Fundamentally, Richard was always catastrophising. There wasn’t a worry in the world that he hadn’t considered. He had visualised every axe and every stroke, and every gust of wind brought with it the promise of hoards of Xylococculus betulae insects or spores of Petrakia liobae fungi ready to do him in. Every group of walkers were town planners mapping where they were going to put the new roads, or architects deciding where to put the houses. Nothing the forest people said about the National Trust mattered to Richard: life was ripe for a betrayal.

Close up photo of a leafless beech tree with very tangled boughs close to its trunk. A blue sky is in the background.

Close up photo of a leafless beech tree with very tangled boughs close to its trunk. A blue sky is in the background.

One day, fourteen years after the last mycorrhiza had retreated from Richard’s bitter roots, a traveller from afar walked through that forest. A good traveller, a kind traveller, but, unbeknownst to her, a Cryptococcus fagisuga insect had hitched a ride on her rucksack. When Crispin (for that was the scale insect’s name) spied Richard, she dropped down from the traveller’s bag, and scurried her way over to him. Richard looked especially nourishing to her fagisuga eyes; somehow she sensed he was as alone in root and bark as he was in mind.
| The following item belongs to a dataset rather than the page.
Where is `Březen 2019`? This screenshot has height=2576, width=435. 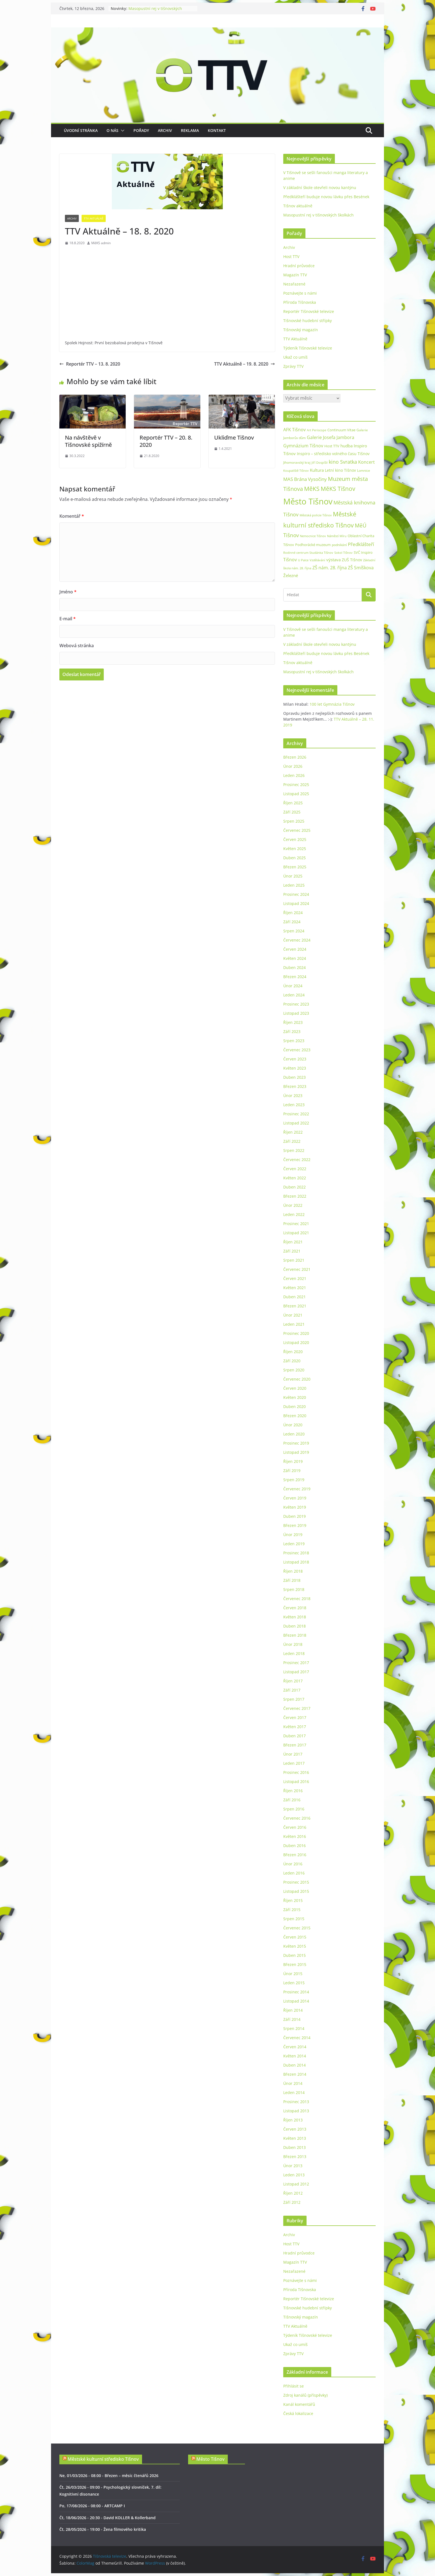
Březen 2019 is located at coordinates (294, 1525).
Three days after feasting on Richard’s bitter but nutritious wood-flesh, Crispin lay four eggs, thereafter she promptly expired. Those four eggs eventually became her heirs who ate, laid more eggs, and also expired, until eventually, a whole colony of Cryptococcus fagisuga were sampling Richard’s fine beech wood-flesh, laying eggs, and dying in a short, but deadly, circle of life. And so this time, this time when the wind blew in some Nectria coccinea spores, the fungi found open tree-wounds on which to gain purchase.

Thirteen thousand lifecycles AC (After Crispin), Richard suddenly realised that the discomfort he was feeling was not an imagined future or past, but very much due to the present moment. He gingerly searched about his trunk and branches, until he found the festering colony of Crispin’s progeny and the ever multiplying fungi.
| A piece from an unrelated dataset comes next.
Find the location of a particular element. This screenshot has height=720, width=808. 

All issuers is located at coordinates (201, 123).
Richard howled and Richard cried, and all of the forest people heard him. The robins and the magpies went to look first, swiftly followed by the wood mice and the rats. All shook their sorry heads and recognised the disaster. Try as they might, there was no time for Richard’s siblings to reconnect the mycorrhizal network: he was alone in his fight, much to the fungi’s delectation and delight.
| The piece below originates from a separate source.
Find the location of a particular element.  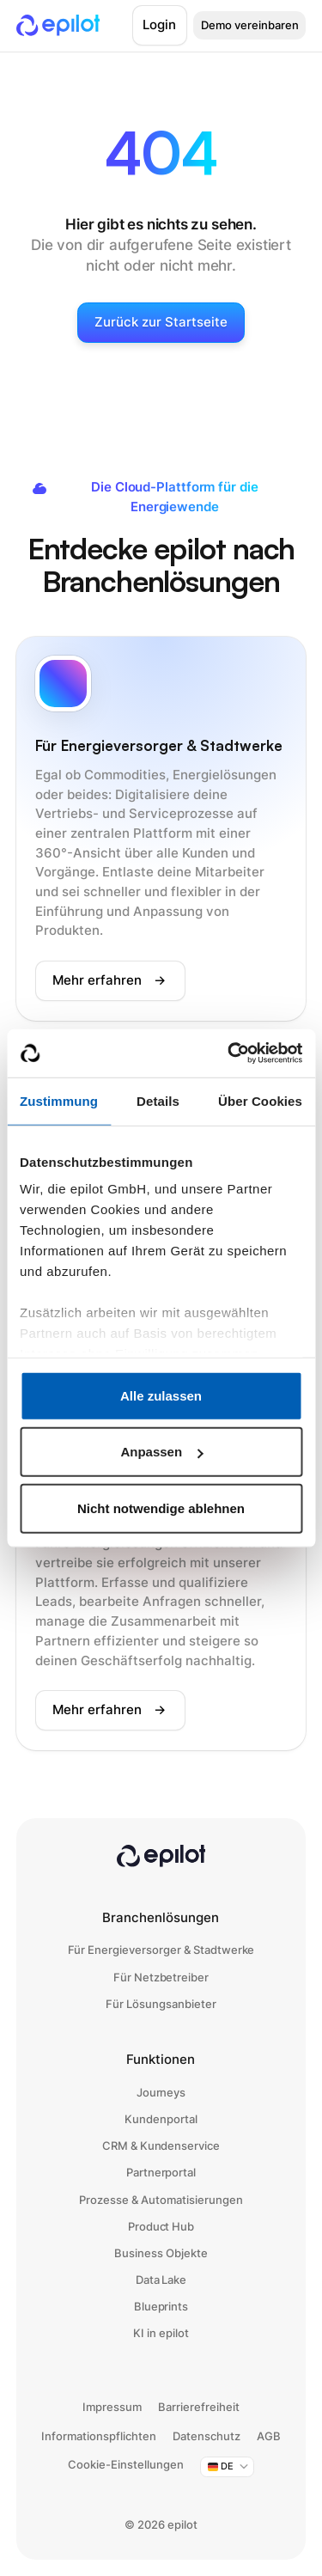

And so one day, in a future far, far away, Richard, under the weight of all those Crispins and coccineas, slowly fell down to the ground. The moral of this story is, dear reader, that it is best not to let your mind take control – it’s genuinely nowhere near as clever or prescient as it thinks it is. Truly, it is best not to see the world in ‘half-empty’ terms. Sincerely, it is best not to swim in seas of anxiety amidst reefs of ‘what if’s?’, because, in the end, as every cyclist knows, we always go in the direction we look.